Method: This review (focussing on literature published since 1997, selected from a search of PubMed) critically considers putative risk factors with a focus on genetics and selected environmental risks, examines their relationships with ADHD and discusses the likelihood that these risks are causal as well as some of the main implications.
Results: No single risk factor explains ADHD. Both inherited and noninherited factors contribute and their effects are interdependent. ADHD is familial and heritable. Research into the inherited and molecular genetic contributions to ADHD suggest an important overlap with other neurodevelopmental problems, notably, autism spectrum disorders. Having a biological relative with ADHD, large, rare copy number variants, some small effect size candidate gene variants, extreme early adversity, pre and postnatal exposure to lead and low birth weight/prematurity have been most consistently found as risk factors, but none are yet known to be definitely causal. There is a large literature documenting associations between ADHD and a wide variety of putative environmental risks that can, at present, only be regarded as correlates. Findings from research designs that go beyond simply testing for association are beginning to contest the robustness of some environmental exposures previously thought to be ADHD risk factors.
Conclusions: The genetic risks implicated in ADHD generally tend to have small effect sizes or be rare and often increase risk of many other types of psychopathology.

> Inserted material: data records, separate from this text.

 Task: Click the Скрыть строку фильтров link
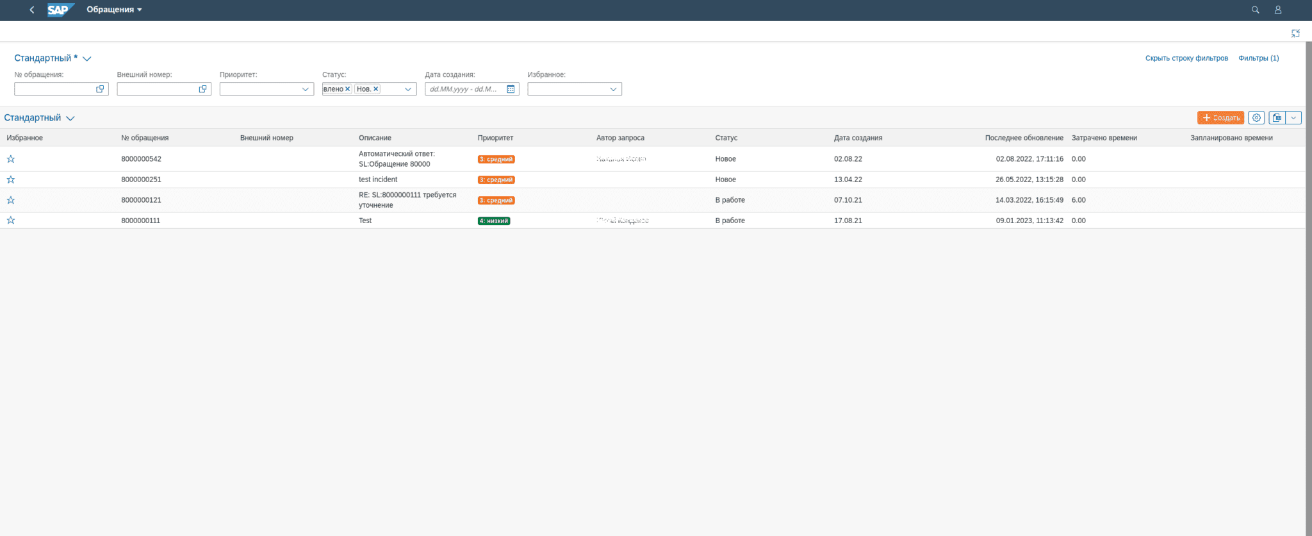click(1186, 58)
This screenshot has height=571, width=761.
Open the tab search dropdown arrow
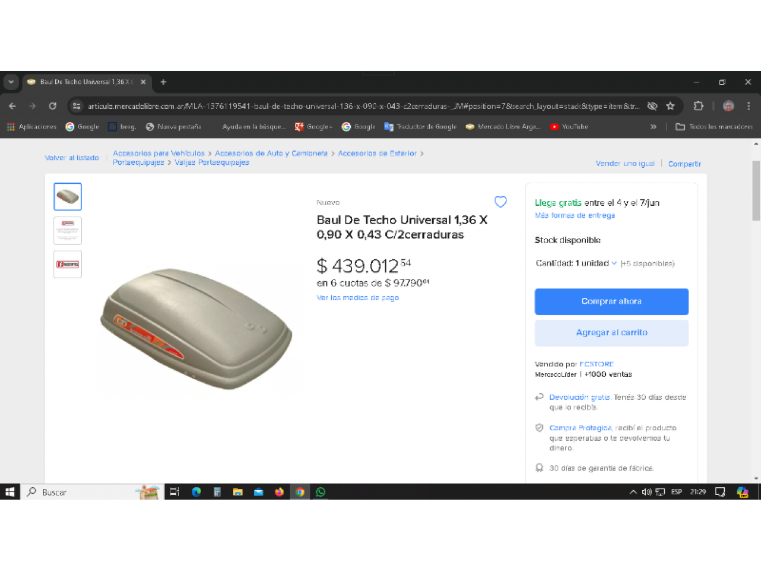11,82
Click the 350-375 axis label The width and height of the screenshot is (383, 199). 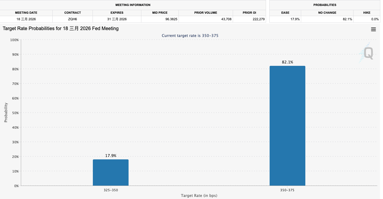287,190
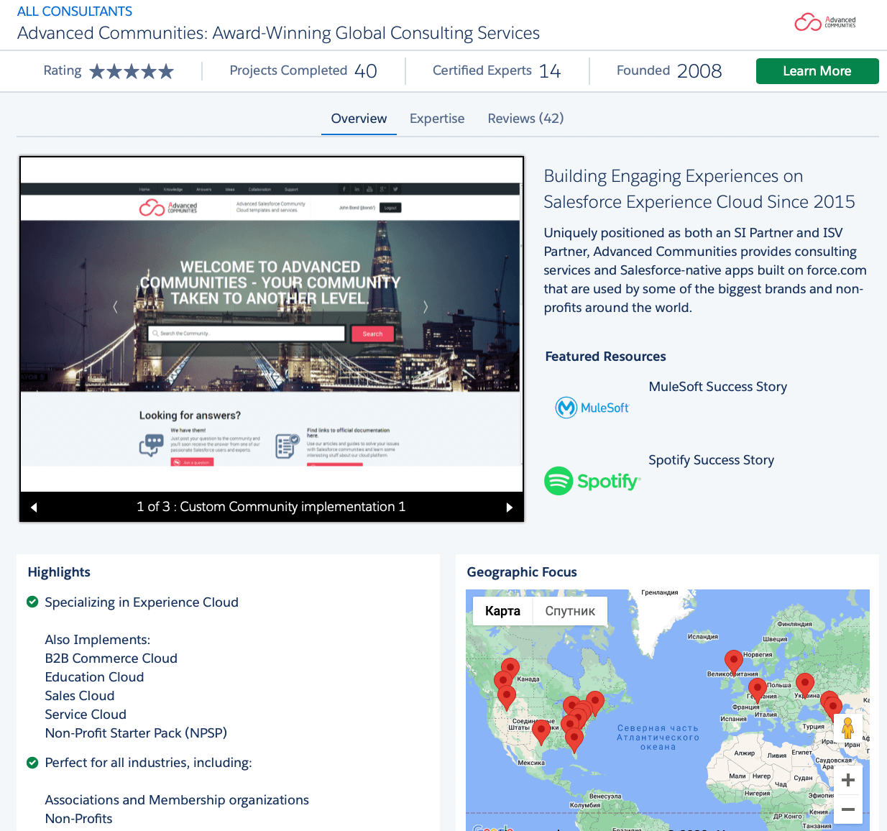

Thus, they cannot be used for prediction, genetic testing or diagnostic purposes beyond what is predicted by a family history. There is a need to consider the possibility of parents and siblings being similarly affected and how this might impact on engagement with families, influence interventions and require integration with adult services. Genetic contributions to disorder do not necessarily mean that medications are the treatment of choice. We also consider how findings might influence the conceptualisation of ADHD, public health policy implications and why it is unhelpful and incorrect to dichotomise genetic/biological and environmental explanations. It is essential that practitioners can interpret genetic and aetiological research findings and impart informed explanations to families.